** Study questions **
1. In the road-trip diary, what average fuel mileage does the writer report?
2. Carry on the road-trip diary from its final sentence about downtown Macon.

*** Opening Excerpted text ***

           I finally got a radio station that categorized itself a community service It said old people are too trusting and polite to hang up on telemarket scammers. Fine, but if anybody in America o any age still needs such advice, they should probably seek counseling as well. At their own expense, I insist. I did pick up on the commericals, they were informative because they were geared down. I was unaware the average American experience 5 electric power outages per year . Another signal how third world weve become.

           3:27PM Five power outages! The commerical was by a company selling emergency generators. Funny, there seems to be no shortage of firewood in these parts. When I thing about it, yep I’ve lost money because of lousy electric service. I drove south toware White, GA. I passed through Fairmont, which jolted my memory banks. These towns retain that rural personality even when the farms are gone or amalgamated. Fine examples of of classic US architecture, huge houses built when only the privileged could afford them. Now moldering away in distant shady mountain passes, sharing the Florida trait of no jobs that pay enough to buy them.
           I got lucky through Atlanta again, one accident. I could have turned and went to Savannah, where I have not been in years. Just two hours more than my intended stop in Macon. I thought better of it, the sun was already low in the sky. I have that bad passenger side headlight. I easily talked myself out of that side trip, who knows what COVID crap they have? I’ll wait until I get back where it’s warm and I can investigate alternatives.

           4:27 PM I carried on to Macon, a town I’m sort of getting to know. I-75 is a divided highway, the largest interior artery, is a divided highway. Not at intersections or ramps, but out on the open road, you have never seen so many head-on collisions. How do they manage that on a divided highway, you tell me. I’m averaging 25.4 mpg, not bad considering. It works out to a price per mile I could only have dreamed of affording when I was 20 and any of this woud have made a difference. Imagine, growing up just a six hour drive from Nashville, sigh.
           I mentioned the temptation to stop for a siesta. Instead, I used the same time to tour the downtown of Macon. It’s spruced up better than it was, fewer vacant lots and bomb ruins along Cherry Street.

*** Closing Excerpted text ***
*** Opening Data listing ***

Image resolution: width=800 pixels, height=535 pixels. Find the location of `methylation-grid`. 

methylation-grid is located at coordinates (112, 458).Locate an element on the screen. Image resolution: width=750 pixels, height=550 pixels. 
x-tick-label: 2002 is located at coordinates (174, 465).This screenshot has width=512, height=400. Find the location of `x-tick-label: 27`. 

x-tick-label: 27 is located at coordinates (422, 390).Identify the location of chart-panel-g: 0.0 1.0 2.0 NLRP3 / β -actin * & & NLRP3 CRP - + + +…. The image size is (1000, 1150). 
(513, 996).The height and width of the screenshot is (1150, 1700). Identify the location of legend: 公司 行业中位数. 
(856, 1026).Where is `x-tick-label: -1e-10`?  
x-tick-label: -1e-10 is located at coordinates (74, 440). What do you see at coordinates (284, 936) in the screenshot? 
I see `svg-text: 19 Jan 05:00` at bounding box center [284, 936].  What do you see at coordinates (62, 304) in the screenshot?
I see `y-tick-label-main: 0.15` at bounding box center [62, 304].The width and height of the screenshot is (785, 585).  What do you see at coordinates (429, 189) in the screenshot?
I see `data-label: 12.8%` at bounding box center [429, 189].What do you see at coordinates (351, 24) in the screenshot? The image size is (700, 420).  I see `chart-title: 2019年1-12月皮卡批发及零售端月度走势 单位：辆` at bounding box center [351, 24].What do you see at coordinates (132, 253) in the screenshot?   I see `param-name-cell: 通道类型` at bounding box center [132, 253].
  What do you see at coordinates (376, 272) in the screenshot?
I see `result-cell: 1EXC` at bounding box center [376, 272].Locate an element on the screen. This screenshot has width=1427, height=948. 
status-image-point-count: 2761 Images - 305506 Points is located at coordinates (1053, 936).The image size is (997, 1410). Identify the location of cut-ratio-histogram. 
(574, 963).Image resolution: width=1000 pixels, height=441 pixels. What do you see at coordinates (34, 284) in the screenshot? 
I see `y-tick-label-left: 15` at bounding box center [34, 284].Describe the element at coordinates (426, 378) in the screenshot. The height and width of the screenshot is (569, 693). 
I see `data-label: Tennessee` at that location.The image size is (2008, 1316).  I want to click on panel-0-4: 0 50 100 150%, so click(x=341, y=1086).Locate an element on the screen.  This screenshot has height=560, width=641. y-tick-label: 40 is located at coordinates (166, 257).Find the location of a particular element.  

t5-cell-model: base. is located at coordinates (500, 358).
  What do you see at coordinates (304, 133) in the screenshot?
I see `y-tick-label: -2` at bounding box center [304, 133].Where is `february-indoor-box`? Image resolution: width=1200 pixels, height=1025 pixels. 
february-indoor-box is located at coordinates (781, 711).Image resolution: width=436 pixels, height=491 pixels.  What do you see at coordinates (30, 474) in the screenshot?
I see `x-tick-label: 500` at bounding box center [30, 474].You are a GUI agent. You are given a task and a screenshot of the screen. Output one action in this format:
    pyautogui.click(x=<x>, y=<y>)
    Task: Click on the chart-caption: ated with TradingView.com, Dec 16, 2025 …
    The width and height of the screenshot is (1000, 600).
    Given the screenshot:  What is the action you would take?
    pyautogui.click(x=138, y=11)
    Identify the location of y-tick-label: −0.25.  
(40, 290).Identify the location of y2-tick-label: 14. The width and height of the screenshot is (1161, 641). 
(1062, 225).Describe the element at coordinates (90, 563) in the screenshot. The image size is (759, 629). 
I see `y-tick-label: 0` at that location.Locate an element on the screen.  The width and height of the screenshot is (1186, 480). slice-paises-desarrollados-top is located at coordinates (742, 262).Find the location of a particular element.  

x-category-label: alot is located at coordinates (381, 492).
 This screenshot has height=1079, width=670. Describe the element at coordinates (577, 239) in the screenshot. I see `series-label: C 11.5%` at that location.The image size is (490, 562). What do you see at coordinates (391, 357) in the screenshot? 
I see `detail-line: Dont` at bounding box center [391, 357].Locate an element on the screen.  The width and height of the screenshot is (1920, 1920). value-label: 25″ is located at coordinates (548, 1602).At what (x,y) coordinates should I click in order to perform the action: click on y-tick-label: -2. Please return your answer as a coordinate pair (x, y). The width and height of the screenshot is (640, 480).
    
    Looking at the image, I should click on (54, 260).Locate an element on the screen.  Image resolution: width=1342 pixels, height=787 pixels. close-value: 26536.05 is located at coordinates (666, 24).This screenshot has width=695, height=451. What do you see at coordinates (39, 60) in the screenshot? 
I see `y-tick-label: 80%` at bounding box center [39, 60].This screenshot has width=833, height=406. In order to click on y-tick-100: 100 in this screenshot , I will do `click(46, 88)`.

*** Closing Data listing ***

** Answers for this exercise **
1. 25.4 mpg

2.
           That’s today’s travel log, the part you won’t get from Lonely Planet or the Welcome Center. I’ll supply the facts and there was, in all of the time I was in Macon, exactly one good-looking woman. One. I stopped at the first club that had WiFi, which was also a video arcade. Yes, mostly males hand out there, but the follow on is usually females discover that pretty fast. Shall we say, there were women there, however until other clues than wholesome good looks emerged, usually behaviorally, gender was not as distinct as most of us usually expect; Shall we say, I mean.

ADDENDUM
           I read the Tech section of Jimmy Ruska, which used to contain links to all kinds of real tech news. It’s gone downhill. Ruska is a bleeding-heart liberal, willing to spend your last dollar on his social programs. The list became increasingly politcized since Trump arrived. Today, I wanted information on liquid glass, claimed as new by DesignBoom despite plasma being a fact since 1897. The article was really nothing more than that strange fascination small minds have that glassblowing is some mystical art.
           While there, I noticed that of the 29 topics listed, 23 concerned the banning of Parler by Big Tech. As part of their move to silence all information not far left, the ban is over a rule against anything that could “conceivably” result in violence. Big Tech (after carefully waiting until Biden was certified) has cut off most non-Democrat accounts. That includes Trump and his team. Big Tech just became more powerful than the US Presidnt, no good will come of this. What used to be a tech info list has just posted 70% content against free speech.